◆ SOURCE INFORMATION:
⁂

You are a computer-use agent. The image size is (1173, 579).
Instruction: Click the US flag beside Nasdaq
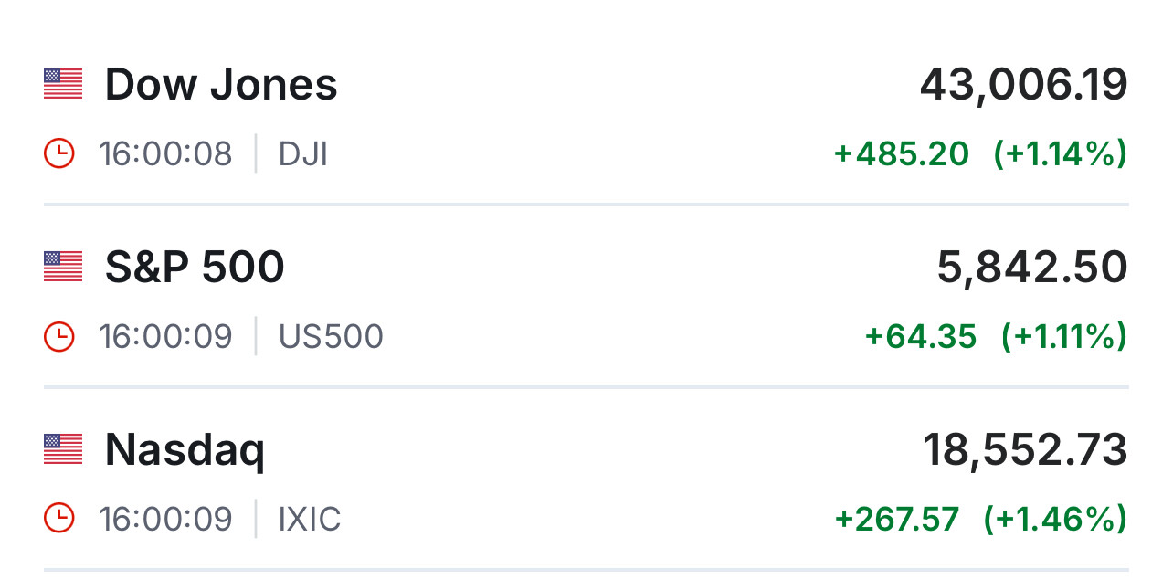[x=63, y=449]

⁂

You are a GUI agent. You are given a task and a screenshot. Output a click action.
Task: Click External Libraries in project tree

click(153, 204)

⁂

◆ ASSIGNMENT:
The lines you return should be those above that contain the word "agent", every one of them.

◆ ANSWER TO THIS EXERCISE:
You are a computer-use agent. The image size is (1173, 579).
You are a GUI agent. You are given a task and a screenshot. Output a click action.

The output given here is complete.